Jeremy Gutow is a Cleveland-based male nanny and private chef. He also manages a beauty salon.

Wednesday, February 13, 2013

China Gate

     Page Thirty-Six.
     China Gate Restaurant recently re-opened. That's a place just a few miles east of me in Cedar Center which is a plaza on Cedar Road in South Euclid, Ohio. Cedar Center was one of the shopping district where I grew up. A May Company Department Store anchored it, and then there were a couple dozen stores which lined both sides of this very busy street. We shopped there a lot when I was a kid.
     Cedar Center was built in the forties as that part of town became more residential.

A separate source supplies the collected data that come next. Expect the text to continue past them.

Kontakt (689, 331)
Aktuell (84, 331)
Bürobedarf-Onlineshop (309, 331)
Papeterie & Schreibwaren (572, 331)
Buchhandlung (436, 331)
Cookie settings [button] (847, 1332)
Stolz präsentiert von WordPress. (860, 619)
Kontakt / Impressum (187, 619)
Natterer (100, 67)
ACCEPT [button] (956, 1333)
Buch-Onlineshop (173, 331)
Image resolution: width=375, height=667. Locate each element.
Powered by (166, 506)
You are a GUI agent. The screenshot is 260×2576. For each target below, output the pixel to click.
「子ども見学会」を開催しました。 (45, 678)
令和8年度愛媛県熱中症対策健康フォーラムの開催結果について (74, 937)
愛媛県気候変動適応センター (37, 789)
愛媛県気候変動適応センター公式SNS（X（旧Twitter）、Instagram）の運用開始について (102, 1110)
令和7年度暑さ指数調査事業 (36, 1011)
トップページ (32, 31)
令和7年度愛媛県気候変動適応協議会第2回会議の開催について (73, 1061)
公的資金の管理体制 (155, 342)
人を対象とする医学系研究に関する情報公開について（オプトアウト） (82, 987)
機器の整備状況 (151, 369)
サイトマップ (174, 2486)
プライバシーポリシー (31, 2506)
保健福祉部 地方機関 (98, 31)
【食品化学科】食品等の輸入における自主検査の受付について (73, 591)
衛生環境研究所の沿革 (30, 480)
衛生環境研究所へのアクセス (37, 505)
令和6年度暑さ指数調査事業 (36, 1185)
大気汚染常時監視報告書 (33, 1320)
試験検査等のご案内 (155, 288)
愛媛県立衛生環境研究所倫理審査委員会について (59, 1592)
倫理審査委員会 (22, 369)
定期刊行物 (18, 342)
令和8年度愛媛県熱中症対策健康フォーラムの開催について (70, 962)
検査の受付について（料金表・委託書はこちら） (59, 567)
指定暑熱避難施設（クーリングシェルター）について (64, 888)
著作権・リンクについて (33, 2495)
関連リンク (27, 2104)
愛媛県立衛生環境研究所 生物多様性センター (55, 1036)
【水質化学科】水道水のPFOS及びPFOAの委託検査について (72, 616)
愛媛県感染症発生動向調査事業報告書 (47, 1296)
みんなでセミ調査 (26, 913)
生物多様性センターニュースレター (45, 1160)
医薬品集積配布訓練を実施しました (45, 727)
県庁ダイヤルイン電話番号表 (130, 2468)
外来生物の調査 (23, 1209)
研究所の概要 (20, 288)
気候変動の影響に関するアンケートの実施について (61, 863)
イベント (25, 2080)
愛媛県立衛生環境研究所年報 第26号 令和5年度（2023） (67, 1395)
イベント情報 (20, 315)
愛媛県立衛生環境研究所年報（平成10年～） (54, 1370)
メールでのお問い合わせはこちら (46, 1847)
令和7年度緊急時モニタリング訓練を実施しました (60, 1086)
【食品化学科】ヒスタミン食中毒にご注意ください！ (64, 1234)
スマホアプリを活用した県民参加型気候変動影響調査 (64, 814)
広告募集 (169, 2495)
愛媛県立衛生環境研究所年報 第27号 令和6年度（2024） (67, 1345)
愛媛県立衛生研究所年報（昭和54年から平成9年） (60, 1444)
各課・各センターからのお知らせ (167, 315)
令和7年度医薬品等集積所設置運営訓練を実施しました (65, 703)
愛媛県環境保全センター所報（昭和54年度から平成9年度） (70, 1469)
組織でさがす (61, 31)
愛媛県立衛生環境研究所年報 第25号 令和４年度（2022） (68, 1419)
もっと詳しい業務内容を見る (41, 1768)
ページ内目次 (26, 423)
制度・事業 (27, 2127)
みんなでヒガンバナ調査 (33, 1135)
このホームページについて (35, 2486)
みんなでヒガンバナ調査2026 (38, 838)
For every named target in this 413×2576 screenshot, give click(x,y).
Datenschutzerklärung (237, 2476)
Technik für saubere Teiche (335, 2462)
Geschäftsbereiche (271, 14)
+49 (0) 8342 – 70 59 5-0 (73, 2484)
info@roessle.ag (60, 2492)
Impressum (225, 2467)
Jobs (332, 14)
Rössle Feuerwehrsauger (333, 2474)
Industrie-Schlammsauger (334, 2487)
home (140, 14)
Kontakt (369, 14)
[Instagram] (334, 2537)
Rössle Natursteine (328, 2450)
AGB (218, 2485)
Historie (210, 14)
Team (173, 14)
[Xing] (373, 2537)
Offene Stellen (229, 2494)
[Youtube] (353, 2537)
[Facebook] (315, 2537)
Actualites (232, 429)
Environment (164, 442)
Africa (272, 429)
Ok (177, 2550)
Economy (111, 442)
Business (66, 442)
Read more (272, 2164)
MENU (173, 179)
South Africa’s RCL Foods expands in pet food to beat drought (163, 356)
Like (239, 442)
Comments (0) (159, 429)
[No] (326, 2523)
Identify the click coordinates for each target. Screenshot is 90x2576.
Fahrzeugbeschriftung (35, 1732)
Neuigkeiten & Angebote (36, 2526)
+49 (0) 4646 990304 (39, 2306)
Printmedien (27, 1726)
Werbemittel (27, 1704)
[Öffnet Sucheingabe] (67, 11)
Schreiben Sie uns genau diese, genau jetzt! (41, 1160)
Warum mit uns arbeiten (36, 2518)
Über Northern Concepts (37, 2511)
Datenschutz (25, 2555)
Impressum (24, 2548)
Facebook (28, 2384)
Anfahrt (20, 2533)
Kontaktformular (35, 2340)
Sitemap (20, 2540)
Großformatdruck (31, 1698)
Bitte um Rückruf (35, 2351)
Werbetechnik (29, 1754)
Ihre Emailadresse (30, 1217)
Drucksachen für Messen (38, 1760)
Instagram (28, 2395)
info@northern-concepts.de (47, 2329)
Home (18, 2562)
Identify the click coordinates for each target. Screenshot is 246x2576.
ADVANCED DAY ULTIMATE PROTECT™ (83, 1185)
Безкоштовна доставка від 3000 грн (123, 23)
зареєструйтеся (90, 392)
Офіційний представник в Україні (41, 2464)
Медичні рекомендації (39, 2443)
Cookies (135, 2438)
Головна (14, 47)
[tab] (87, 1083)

In fact, The May Company was built on an old golf course. According to the 1960 census, Shaker Heights, Ohio was the wealthiest suburb in America and Cedar Center catered to that population to a certain degree. According to some urban legelnd from the sixties or seventies, the five mile radius around Cedar Center had the highest level of disposable income per capita of any spot in America. I don't know if that's true or not, but it could be, and any long-time Cleveland resident knows it. That five mile radius would have included Shaker, Cleveland Heights, Beachwood, Pepper Pike and other very wealthy enclaves.
     Cedar Center had a wide variety of stores: gift shops, drug stores, clothing stores - your typical mix. It also had the usual restaurants. Mawby's, Solomon's Corky & Lenny's and China Gate. There were two Mawby's, the other on Lee Road here in Cleveland Heights. I don't remember them real well but you'll still hear Mawby's brought up in conversations at cocktail parties among long-time Cleveland residents. Apparently they had the world's best burgers. Solomon's and Corky & Lenny's were both fancy deli fare. I have no memory of any difference between the two, but I don't doubt that any old Jew in Cleveland right now could be brought to fisticuffs when engaging in argument over which was better. Corky's still exists and does a bang up job in their location at Village Square in Woodmere, where they moved in the eighties.
     Then there was China Gate. This was the style of Chinese food that put the 1950's on the map. Cantonese style Chop Suey, Egg Foo Young, Chicken Chow Mein, BBQ Ribs... and all with florescent red sweet 'n sour sauce on the side. It was so exotic. There were the plastic palm trees in the corners. The front windows had colorful beads as curtains. Everybody, and I mean EVERYBODY remembers the Lava Lamp on the front counter. What a Lava Lamp has to do with China, you weren't supposed to ask, but it was cool. And then there was the wooden screen which led into the dining room. Between the foyer and dining room was, well, a wooden screen which had Chinese scroll work cut into it. The screen was the entire width and height of the place and smack dab in the middle, on top, above the entryway, was the Jewish Star of David. A smarter Chinese restaurant owner never existed.
     I guess China Gate originally was downtown somewhere and then moved east with the post WWII suburb explosion. They quickly became an institution. We ate there at least as often as Mawby's, Corky's or Solomon's when I was little. It was simply THE Chinese place you went to. That's it.
     So, in about 2004 or 2005, the reconstruction of Cedar Center began. It was done in two parts because one side of the street is in University Heights and the other is in, again, South Euclid. The University Heights side, which was rebuilt first, got a new Whole Foods and gobs of new stores. It's very nice. So then they tear down the other side of the street, including China Gate, in '06 or '07. Whoops!!! I don't know which fell faster, those buildings or the stock market. I'm sure those few acres looked worse than downtown Kabul for the next few years. It was too depressing for words. There were stories in The Cleveland Plain Dealer and on the local news about the delays in rebuilding Cedar Center. That's how high profile this little 500 foot plaza is in Cleveland.
     But all bad things must come to an end and they finally started rebuilding in '11. All the buildings have been in place for a few months now and tenants have been moving back in. Last fall I went into the new national chain family dining place; no comment (it sucked). But last August or so there was an article in the paper which said that China Gate would be re-opening sometime. Then they put the storefront sign up in December and people went bonkers. Everybody was hoping they'd be open by Christmas but apparently there were delays in getting the appliances hooked up. But about a week ago, I noticed that the "open" sign ws on. I'd heard in advance that the new place is take-out only. Oh well. I'll miss the Jewish star though. I think I'll go there for dinner tonight. Yummm!!! "1950's style sweet 'n sour chicken come to daddy."


... The line was out the door and I didn't feel like waiting. I picked up a menu and will order later in the week. There is seating inside too. Not much mind you, but enough for about ten people. They'll do a great business.